--- TASK MATERIAL ---

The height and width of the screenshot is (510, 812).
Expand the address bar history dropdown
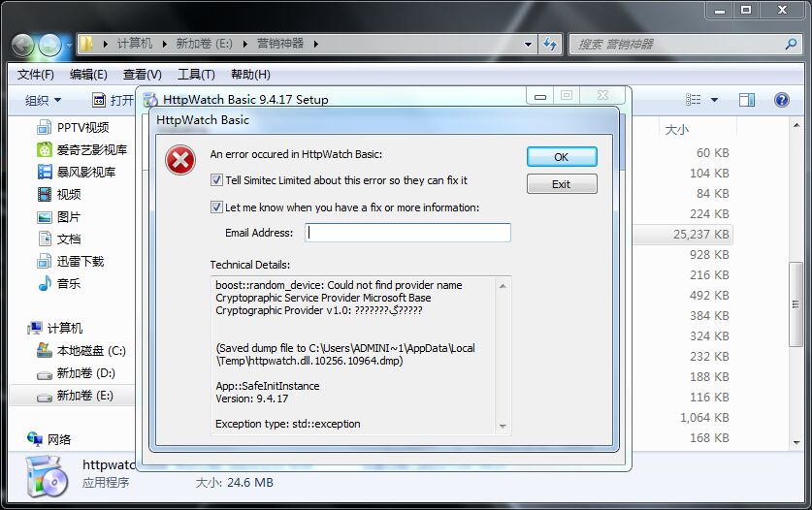click(x=528, y=44)
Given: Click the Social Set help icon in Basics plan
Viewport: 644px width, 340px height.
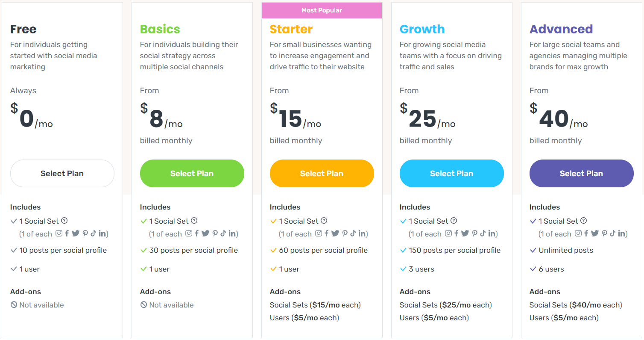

---

WHAT IS BEING ASKED: Copy out, from the records above, every line that holds the string "width".

EXERCISE SOLUTION:
The height and width of the screenshot is (510, 812).
Viewport: 644px width, 340px height.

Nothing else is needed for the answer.